§ **PROBLEM REQUIREMENTS**: Please repeat all the entries. Nothing may differ.

§ **Data items**:
━━━━━━

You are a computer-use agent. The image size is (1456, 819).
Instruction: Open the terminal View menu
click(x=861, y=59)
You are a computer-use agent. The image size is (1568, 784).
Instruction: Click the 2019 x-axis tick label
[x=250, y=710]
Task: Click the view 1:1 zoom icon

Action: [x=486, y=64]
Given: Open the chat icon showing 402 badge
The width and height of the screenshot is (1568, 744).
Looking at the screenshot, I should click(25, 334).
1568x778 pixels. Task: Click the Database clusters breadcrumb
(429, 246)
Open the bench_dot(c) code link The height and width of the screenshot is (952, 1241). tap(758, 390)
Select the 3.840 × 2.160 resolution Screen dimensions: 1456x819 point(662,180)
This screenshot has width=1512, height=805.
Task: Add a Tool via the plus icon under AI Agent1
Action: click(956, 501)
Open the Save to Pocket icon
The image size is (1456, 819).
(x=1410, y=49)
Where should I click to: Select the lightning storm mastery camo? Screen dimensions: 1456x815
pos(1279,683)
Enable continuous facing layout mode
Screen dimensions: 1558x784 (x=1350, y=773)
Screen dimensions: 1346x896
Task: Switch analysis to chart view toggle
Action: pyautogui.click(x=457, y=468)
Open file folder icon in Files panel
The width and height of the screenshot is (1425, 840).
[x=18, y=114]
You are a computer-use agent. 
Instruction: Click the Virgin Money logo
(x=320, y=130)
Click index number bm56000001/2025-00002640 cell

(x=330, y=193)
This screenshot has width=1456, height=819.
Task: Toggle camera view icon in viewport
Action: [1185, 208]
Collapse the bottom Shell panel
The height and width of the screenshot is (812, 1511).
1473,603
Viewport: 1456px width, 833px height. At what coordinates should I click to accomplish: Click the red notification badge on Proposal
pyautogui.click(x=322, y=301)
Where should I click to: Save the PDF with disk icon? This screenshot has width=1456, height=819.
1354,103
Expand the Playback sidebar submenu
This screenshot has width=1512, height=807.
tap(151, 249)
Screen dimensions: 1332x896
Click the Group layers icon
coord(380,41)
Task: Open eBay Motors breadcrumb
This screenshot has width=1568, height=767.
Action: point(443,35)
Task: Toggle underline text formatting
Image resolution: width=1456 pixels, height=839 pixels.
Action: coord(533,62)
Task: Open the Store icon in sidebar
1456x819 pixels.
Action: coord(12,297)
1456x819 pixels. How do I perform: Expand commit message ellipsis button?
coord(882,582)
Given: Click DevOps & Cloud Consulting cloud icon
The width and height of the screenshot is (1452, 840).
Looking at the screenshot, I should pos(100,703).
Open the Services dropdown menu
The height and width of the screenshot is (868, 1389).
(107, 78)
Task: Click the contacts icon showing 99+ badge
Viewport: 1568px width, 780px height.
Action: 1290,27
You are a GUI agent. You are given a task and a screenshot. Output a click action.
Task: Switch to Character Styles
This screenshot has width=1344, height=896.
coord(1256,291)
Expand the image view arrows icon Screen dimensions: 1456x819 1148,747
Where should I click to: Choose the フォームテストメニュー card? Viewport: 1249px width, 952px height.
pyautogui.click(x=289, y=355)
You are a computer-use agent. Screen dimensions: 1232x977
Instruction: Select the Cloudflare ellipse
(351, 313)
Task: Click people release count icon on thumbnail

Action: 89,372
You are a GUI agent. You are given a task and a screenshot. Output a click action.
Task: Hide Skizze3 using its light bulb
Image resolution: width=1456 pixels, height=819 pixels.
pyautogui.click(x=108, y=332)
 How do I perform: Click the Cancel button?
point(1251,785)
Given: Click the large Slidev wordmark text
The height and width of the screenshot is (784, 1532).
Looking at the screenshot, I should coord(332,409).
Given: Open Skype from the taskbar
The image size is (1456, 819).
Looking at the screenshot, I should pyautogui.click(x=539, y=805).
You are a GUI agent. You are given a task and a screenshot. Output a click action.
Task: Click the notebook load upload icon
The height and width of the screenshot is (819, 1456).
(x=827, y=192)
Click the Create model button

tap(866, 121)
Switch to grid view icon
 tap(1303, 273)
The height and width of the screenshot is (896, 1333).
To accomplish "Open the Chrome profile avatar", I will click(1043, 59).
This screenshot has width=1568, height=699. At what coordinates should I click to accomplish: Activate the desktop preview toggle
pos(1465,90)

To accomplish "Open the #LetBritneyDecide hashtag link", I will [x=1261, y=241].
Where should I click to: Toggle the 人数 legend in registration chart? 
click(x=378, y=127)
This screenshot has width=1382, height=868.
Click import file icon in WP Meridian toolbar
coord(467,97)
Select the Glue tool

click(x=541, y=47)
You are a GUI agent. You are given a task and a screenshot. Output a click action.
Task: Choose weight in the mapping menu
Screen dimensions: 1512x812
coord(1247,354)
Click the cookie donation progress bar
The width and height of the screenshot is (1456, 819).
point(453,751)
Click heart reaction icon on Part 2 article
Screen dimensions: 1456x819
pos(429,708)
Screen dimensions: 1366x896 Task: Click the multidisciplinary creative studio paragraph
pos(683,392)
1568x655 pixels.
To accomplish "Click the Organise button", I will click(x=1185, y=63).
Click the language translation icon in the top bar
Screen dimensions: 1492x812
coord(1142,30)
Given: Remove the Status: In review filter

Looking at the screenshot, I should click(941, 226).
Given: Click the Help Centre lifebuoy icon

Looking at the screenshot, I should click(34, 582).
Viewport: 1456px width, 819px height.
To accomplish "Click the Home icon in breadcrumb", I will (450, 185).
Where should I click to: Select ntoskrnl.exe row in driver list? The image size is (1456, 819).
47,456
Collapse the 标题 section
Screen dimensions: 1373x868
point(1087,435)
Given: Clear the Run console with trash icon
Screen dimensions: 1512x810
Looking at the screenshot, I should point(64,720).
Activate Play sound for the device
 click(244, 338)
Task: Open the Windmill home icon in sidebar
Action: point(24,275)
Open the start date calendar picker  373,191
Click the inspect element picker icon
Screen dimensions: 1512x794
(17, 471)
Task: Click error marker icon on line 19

━━━━━━

§ **YOUR RESPONSE**:
You are a computer-use agent. The image size is (1456, 819).
Instruction: Open the terminal View menu
click(x=861, y=59)
You are a computer-use agent. The image size is (1568, 784).
Instruction: Click the 2019 x-axis tick label
[x=250, y=710]
Task: Click the view 1:1 zoom icon

Action: [x=486, y=64]
Given: Open the chat icon showing 402 badge
The width and height of the screenshot is (1568, 744).
Looking at the screenshot, I should click(25, 334).
1568x778 pixels. Task: Click the Database clusters breadcrumb
(429, 246)
Open the bench_dot(c) code link The height and width of the screenshot is (952, 1241). tap(758, 390)
Select the 3.840 × 2.160 resolution Screen dimensions: 1456x819 point(662,180)
This screenshot has width=1512, height=805.
Task: Add a Tool via the plus icon under AI Agent1
Action: click(956, 501)
Open the Save to Pocket icon
The image size is (1456, 819).
(x=1410, y=49)
Where should I click to: Select the lightning storm mastery camo? Screen dimensions: 1456x815
pos(1279,683)
Enable continuous facing layout mode
Screen dimensions: 1558x784 (x=1350, y=773)
Screen dimensions: 1346x896
Task: Switch analysis to chart view toggle
Action: pyautogui.click(x=457, y=468)
Open file folder icon in Files panel
The width and height of the screenshot is (1425, 840).
[x=18, y=114]
You are a computer-use agent. 
Instruction: Click the Virgin Money logo
(x=320, y=130)
Click index number bm56000001/2025-00002640 cell

(x=330, y=193)
This screenshot has width=1456, height=819.
Task: Toggle camera view icon in viewport
Action: [1185, 208]
Collapse the bottom Shell panel
The height and width of the screenshot is (812, 1511).
1473,603
Viewport: 1456px width, 833px height. At what coordinates should I click to accomplish: Click the red notification badge on Proposal
pyautogui.click(x=322, y=301)
Where should I click to: Save the PDF with disk icon? This screenshot has width=1456, height=819.
1354,103
Expand the Playback sidebar submenu
This screenshot has width=1512, height=807.
tap(151, 249)
Screen dimensions: 1332x896
Click the Group layers icon
coord(380,41)
Task: Open eBay Motors breadcrumb
This screenshot has width=1568, height=767.
Action: point(443,35)
Task: Toggle underline text formatting
Image resolution: width=1456 pixels, height=839 pixels.
Action: coord(533,62)
Task: Open the Store icon in sidebar
1456x819 pixels.
Action: coord(12,297)
1456x819 pixels. How do I perform: Expand commit message ellipsis button?
coord(882,582)
Given: Click DevOps & Cloud Consulting cloud icon
The width and height of the screenshot is (1452, 840).
Looking at the screenshot, I should pos(100,703).
Open the Services dropdown menu
The height and width of the screenshot is (868, 1389).
(107, 78)
Task: Click the contacts icon showing 99+ badge
Viewport: 1568px width, 780px height.
Action: 1290,27
You are a GUI agent. You are given a task and a screenshot. Output a click action.
Task: Switch to Character Styles
This screenshot has width=1344, height=896.
coord(1256,291)
Expand the image view arrows icon Screen dimensions: 1456x819 1148,747
Where should I click to: Choose the フォームテストメニュー card? Viewport: 1249px width, 952px height.
pyautogui.click(x=289, y=355)
You are a computer-use agent. Screen dimensions: 1232x977
Instruction: Select the Cloudflare ellipse
(351, 313)
Task: Click people release count icon on thumbnail

Action: 89,372
You are a GUI agent. You are given a task and a screenshot. Output a click action.
Task: Hide Skizze3 using its light bulb
Image resolution: width=1456 pixels, height=819 pixels.
pyautogui.click(x=108, y=332)
 How do I perform: Click the Cancel button?
point(1251,785)
Given: Click the large Slidev wordmark text
The height and width of the screenshot is (784, 1532).
Looking at the screenshot, I should coord(332,409).
Given: Open Skype from the taskbar
The image size is (1456, 819).
Looking at the screenshot, I should pyautogui.click(x=539, y=805).
You are a GUI agent. You are given a task and a screenshot. Output a click action.
Task: Click the notebook load upload icon
The height and width of the screenshot is (819, 1456).
(x=827, y=192)
Click the Create model button

tap(866, 121)
Switch to grid view icon
 tap(1303, 273)
The height and width of the screenshot is (896, 1333).
To accomplish "Open the Chrome profile avatar", I will click(1043, 59).
This screenshot has width=1568, height=699. At what coordinates should I click to accomplish: Activate the desktop preview toggle
pos(1465,90)

To accomplish "Open the #LetBritneyDecide hashtag link", I will [x=1261, y=241].
Where should I click to: Toggle the 人数 legend in registration chart? 
click(x=378, y=127)
This screenshot has width=1382, height=868.
Click import file icon in WP Meridian toolbar
coord(467,97)
Select the Glue tool

click(x=541, y=47)
You are a GUI agent. You are given a task and a screenshot. Output a click action.
Task: Choose weight in the mapping menu
Screen dimensions: 1512x812
coord(1247,354)
Click the cookie donation progress bar
The width and height of the screenshot is (1456, 819).
point(453,751)
Click heart reaction icon on Part 2 article
Screen dimensions: 1456x819
pos(429,708)
Screen dimensions: 1366x896 Task: Click the multidisciplinary creative studio paragraph
pos(683,392)
1568x655 pixels.
To accomplish "Click the Organise button", I will click(x=1185, y=63).
Click the language translation icon in the top bar
Screen dimensions: 1492x812
coord(1142,30)
Given: Remove the Status: In review filter

Looking at the screenshot, I should click(941, 226).
Given: Click the Help Centre lifebuoy icon

Looking at the screenshot, I should click(34, 582).
Viewport: 1456px width, 819px height.
To accomplish "Click the Home icon in breadcrumb", I will (450, 185).
Where should I click to: Select ntoskrnl.exe row in driver list? The image size is (1456, 819).
47,456
Collapse the 标题 section
Screen dimensions: 1373x868
point(1087,435)
Given: Clear the Run console with trash icon
Screen dimensions: 1512x810
Looking at the screenshot, I should point(64,720).
Activate Play sound for the device
 click(244, 338)
Task: Open the Windmill home icon in sidebar
Action: point(24,275)
Open the start date calendar picker  373,191
Click the inspect element picker icon
Screen dimensions: 1512x794
(17, 471)
Task: Click error marker icon on line 19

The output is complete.